La terre qui a bu beaucoup de sang est auréolée de tendresse comme une femme aimée. Sa silhouette se détache, attirant par une certaine curiosité de sa beauté les regards de l’indifférent, et le charme, l’enveloppement de sa présence, justifient alors les folies, les crimes qu’elle fit commettre. Ainsi les plaines arides du Radjputana émeuvent invinciblement l’âme ; on tressaille pour elle de cet amour infini que lui témoignèrent les Radjputs, ces guerriers qui la défendirent avec le sang de leur cœur contre la spoliation musulmane. Le paysage demeure le même qu’au temps où les « Fils du Soleil » émigrés de Kanoj s’établissaient en « Marwar », le pays de la soif, la lande ravagée, inculte, dont les bardes, sur leurs rebecs d’olivier, ont célébré en strophes ardentes les femmes vaillantes et les hommes qui s’appellent « singh » (le lion).

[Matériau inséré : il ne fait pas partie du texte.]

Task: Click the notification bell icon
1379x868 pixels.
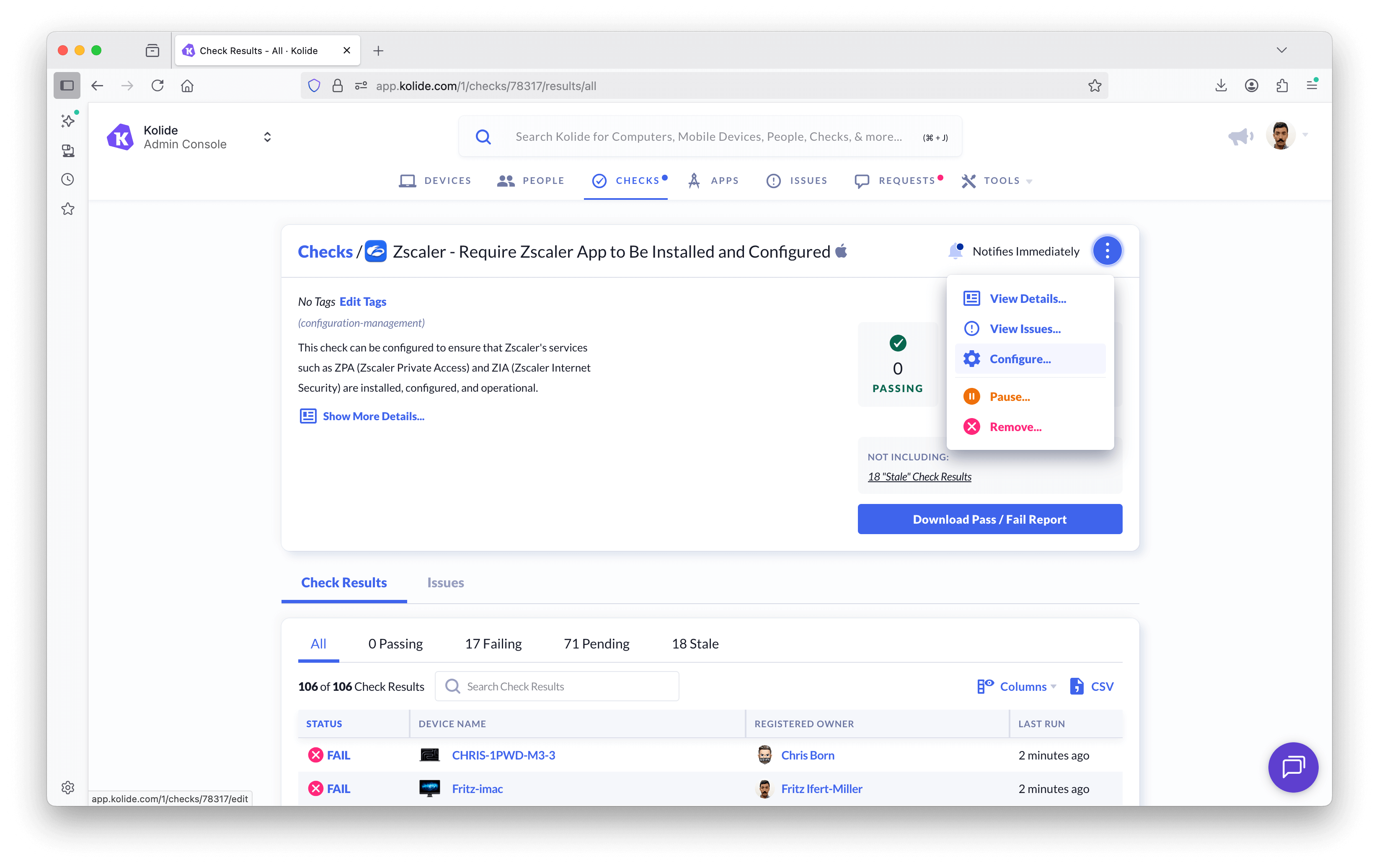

À perte de vue s’étend l’immensité du sable crème, argenté, scintillant au soleil. Dans l’eau dormante de lagunes immenses, les coolies ramènent sur les bords, du sel qu’ils entassent en boules sphériques, semant la plaine rase d’un hérissement de cônes blanchâtres. Une rafale de vent brûlant emporte parfois de cette poussière saline ; elle pique aux yeux, humecte les lèvres d’amertume et emplit les engrenages. La route s’allonge en un sentier sableux, raffermi, battu par les pas dolents des chameaux et les sabots des petits ânes du Marwar. Pendant des kilomètres, elle n’est plus indiquée, à travers les vacants rocailleux, plantés d’arbustes nains dont les tiges épineuses laissent de leurs griffes aux roues et à la carrosserie de Philippe, quelques arbres étiolés tordent leurs silhouettes grêles dans la plaine, leurs branches couvertes de feuilles minuscules, n’offrent aucun abri et nous nous réfugions dans une cahute en bois, au toit de zinc, pour déjeuner : c’est la gare, car un railway venant d’Agra traverse cette désolation, ce désert, où le passé seul vit. Quelques voyageurs vont à Jodhpur. À chaque arrêt ils descendent, m’explique l’un d’eux, pour puiser de l’eau aux fontaines établies par le Gouvernement britannique ; ils la conservent et la transportent jusqu’aux huttes perdues dans l’immensité sablonneuse, loin des villages.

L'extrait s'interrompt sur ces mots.